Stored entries
* * * * *
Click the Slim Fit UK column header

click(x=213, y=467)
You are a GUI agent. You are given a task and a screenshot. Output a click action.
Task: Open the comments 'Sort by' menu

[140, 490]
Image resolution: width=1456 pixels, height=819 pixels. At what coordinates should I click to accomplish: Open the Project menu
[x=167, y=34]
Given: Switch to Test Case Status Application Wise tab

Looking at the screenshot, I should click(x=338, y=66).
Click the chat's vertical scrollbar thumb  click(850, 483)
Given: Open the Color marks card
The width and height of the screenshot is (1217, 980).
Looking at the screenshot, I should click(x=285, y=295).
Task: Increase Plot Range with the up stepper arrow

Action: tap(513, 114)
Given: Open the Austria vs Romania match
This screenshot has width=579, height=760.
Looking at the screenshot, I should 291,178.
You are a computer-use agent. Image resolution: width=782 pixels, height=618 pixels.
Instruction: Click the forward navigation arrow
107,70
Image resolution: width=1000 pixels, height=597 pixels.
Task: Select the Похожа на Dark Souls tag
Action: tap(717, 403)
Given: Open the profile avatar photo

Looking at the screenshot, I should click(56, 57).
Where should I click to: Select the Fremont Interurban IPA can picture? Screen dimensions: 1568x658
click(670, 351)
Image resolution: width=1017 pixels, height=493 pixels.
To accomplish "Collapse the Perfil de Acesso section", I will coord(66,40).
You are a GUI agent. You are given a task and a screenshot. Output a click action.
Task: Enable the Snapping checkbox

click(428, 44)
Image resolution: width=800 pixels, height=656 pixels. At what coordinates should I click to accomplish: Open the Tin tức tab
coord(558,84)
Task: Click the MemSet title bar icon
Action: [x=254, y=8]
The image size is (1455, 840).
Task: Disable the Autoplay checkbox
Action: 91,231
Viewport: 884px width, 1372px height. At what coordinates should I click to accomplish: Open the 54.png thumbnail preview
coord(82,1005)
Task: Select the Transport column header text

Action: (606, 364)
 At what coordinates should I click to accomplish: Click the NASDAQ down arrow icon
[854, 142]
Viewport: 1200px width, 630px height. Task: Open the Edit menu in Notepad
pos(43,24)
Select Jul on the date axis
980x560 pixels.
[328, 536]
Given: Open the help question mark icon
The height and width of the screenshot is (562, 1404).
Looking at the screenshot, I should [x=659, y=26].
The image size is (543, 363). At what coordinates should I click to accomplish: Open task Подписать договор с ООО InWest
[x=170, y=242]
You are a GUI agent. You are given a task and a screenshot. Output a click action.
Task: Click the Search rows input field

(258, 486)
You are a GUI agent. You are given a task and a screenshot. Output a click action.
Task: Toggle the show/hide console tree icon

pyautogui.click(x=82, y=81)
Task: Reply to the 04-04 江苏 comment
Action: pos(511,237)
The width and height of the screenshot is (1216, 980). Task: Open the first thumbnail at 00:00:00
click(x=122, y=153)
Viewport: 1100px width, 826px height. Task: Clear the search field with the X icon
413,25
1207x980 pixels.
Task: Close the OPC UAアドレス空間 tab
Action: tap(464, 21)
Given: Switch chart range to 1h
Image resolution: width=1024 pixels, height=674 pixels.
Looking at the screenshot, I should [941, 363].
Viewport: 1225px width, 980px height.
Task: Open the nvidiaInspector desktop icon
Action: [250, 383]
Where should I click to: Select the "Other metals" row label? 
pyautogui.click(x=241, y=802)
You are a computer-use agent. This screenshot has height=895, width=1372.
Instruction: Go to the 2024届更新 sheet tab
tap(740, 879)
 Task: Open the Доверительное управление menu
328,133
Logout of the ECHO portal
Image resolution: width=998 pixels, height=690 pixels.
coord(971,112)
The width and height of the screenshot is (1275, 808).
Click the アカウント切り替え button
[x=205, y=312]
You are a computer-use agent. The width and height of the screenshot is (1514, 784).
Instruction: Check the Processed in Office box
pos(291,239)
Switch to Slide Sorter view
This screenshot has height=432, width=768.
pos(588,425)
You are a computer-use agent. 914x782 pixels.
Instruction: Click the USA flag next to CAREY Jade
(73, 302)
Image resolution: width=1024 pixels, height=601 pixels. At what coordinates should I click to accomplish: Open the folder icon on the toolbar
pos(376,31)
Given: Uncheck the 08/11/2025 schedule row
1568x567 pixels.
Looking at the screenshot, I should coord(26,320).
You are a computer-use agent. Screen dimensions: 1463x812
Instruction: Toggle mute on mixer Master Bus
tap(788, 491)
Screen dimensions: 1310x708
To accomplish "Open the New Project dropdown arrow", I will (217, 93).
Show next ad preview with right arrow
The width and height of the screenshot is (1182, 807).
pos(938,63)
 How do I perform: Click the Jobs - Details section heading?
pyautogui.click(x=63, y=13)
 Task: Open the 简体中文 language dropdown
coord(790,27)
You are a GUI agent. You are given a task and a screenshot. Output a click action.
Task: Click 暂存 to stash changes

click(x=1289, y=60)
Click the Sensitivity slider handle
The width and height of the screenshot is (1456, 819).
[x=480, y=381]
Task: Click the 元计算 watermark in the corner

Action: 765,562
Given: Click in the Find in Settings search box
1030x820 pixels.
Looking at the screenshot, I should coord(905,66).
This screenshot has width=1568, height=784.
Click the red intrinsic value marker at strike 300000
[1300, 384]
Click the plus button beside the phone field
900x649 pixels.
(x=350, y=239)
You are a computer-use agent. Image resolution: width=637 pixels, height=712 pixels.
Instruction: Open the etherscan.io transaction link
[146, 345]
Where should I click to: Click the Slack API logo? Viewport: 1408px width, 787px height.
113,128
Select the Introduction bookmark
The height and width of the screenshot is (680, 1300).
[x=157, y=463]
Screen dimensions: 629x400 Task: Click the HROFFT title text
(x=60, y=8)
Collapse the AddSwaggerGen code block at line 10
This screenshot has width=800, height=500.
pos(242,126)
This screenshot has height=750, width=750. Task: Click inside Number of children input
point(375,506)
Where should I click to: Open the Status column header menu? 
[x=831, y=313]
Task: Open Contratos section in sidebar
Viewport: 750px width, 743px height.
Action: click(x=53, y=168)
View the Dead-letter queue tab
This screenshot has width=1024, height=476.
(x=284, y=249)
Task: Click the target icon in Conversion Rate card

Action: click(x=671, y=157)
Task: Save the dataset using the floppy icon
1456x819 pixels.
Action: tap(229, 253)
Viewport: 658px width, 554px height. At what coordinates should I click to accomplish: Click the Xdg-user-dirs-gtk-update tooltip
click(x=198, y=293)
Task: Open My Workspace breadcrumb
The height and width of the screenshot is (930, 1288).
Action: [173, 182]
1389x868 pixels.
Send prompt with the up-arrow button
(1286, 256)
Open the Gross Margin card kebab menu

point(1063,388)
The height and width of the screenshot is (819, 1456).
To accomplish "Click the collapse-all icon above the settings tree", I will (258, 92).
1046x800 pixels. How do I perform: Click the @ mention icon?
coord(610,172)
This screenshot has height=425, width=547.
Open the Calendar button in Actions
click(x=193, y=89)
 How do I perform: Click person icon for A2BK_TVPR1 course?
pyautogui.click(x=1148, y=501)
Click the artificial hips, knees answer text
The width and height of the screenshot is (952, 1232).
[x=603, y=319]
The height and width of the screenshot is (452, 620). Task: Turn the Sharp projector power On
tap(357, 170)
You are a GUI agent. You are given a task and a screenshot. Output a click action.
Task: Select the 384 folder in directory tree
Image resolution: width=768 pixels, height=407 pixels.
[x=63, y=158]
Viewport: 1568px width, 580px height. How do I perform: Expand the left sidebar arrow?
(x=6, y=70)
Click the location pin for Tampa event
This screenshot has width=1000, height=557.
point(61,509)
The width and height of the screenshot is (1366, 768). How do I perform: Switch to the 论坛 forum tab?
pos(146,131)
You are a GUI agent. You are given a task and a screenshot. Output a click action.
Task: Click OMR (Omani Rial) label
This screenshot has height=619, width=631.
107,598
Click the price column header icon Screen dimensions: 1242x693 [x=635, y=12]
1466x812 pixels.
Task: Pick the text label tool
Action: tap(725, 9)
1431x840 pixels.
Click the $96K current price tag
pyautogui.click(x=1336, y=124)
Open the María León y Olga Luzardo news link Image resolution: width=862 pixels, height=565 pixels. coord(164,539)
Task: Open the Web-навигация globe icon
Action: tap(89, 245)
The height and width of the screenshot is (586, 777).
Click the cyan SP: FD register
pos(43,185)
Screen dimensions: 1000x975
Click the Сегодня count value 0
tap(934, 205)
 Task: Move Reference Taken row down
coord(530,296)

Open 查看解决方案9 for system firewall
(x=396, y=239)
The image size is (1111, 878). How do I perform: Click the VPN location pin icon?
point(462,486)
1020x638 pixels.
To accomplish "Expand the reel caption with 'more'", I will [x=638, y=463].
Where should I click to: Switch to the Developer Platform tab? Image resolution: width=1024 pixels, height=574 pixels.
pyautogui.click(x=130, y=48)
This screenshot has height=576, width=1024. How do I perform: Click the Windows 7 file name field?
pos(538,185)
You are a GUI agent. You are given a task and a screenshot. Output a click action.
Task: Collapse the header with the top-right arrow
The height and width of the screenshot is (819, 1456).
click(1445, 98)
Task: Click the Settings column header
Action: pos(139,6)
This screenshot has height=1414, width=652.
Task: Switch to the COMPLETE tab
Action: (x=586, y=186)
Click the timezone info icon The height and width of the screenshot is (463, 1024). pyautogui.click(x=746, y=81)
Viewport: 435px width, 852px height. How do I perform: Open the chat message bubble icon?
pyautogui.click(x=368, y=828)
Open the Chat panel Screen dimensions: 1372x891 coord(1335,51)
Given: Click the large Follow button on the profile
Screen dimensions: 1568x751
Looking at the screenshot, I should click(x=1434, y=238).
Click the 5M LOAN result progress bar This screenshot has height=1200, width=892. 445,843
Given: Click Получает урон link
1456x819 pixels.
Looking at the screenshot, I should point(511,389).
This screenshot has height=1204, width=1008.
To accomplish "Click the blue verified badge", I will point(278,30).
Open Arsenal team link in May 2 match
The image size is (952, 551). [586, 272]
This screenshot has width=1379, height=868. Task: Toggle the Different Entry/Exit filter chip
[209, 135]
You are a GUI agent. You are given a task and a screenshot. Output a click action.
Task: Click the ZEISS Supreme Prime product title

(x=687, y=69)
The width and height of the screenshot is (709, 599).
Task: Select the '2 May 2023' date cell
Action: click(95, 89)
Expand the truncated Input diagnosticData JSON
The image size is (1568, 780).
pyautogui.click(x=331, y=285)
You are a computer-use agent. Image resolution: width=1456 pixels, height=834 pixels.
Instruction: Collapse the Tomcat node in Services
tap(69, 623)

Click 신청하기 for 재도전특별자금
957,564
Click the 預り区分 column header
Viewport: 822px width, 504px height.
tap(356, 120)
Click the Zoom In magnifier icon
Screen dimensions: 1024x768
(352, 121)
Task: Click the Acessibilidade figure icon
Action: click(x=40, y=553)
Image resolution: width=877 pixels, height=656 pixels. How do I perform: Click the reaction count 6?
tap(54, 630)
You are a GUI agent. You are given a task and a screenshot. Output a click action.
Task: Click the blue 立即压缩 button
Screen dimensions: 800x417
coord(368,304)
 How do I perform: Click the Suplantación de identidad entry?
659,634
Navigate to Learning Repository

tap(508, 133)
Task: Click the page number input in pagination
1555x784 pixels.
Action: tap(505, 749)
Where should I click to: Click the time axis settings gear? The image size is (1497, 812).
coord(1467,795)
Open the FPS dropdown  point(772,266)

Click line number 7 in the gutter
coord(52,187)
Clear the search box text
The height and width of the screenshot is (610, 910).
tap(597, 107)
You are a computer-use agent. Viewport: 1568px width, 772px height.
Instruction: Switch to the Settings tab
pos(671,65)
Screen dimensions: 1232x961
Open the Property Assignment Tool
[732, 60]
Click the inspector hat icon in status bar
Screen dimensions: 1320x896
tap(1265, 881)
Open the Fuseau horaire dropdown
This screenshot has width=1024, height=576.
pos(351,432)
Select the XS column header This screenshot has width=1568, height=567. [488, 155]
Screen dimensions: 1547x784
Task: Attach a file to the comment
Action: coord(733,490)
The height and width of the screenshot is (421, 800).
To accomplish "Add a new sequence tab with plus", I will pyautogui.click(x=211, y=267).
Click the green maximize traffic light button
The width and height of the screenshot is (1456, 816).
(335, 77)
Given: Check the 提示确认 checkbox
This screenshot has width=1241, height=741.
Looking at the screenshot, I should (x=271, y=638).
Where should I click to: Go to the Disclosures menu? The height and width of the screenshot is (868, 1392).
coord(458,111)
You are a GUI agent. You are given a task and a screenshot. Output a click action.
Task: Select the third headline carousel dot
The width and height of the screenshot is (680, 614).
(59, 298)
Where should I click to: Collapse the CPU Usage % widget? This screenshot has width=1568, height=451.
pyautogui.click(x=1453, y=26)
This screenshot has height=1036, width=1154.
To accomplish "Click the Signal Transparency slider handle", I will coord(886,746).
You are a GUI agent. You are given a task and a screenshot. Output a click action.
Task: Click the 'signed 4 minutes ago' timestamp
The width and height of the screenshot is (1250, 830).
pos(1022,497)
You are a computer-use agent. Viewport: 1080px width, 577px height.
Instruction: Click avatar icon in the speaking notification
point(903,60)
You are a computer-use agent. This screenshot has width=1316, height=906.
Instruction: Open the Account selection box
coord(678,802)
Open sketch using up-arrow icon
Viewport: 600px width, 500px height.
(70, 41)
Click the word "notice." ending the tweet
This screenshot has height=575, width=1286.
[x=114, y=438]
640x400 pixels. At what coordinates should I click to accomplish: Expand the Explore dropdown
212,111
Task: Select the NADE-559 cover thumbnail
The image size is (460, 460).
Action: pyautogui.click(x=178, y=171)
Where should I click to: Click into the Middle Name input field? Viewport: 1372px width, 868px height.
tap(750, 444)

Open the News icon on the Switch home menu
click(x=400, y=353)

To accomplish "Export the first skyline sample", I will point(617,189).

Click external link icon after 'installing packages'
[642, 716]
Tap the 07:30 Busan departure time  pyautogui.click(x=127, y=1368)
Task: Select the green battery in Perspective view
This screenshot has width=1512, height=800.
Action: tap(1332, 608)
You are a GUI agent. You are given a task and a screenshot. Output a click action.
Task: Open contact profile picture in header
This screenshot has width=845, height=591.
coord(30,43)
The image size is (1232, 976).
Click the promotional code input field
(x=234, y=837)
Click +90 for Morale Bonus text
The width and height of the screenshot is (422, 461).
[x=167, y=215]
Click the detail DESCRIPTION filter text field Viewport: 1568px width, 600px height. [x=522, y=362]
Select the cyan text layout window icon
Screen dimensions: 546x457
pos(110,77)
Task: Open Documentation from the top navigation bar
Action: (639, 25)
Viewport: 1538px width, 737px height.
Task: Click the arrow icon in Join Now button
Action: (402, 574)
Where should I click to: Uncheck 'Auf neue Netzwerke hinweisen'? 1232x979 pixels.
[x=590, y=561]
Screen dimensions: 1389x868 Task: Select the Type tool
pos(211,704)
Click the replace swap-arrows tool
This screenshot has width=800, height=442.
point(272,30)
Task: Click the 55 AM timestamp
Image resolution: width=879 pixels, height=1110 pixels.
* * * * *
**Task brief:**
Convert the listing lines from the one containing "Viewport: 435px width, 852px" through the one containing "Looking at the screenshot, I should point(511,389)." into a numbered list, omitting blank lines.

**Exercise result:**
1. Viewport: 435px width, 852px height. How do I perform: Open the chat message bubble icon?
2. pyautogui.click(x=368, y=828)
3. Open the Chat panel Screen dimensions: 1372x891 coord(1335,51)
4. Given: Click the large Follow button on the profile
5. Screen dimensions: 1568x751
6. Looking at the screenshot, I should click(x=1434, y=238).
7. Click the 5M LOAN result progress bar This screenshot has height=1200, width=892. 445,843
8. Given: Click Получает урон link
9. 1456x819 pixels.
10. Looking at the screenshot, I should point(511,389).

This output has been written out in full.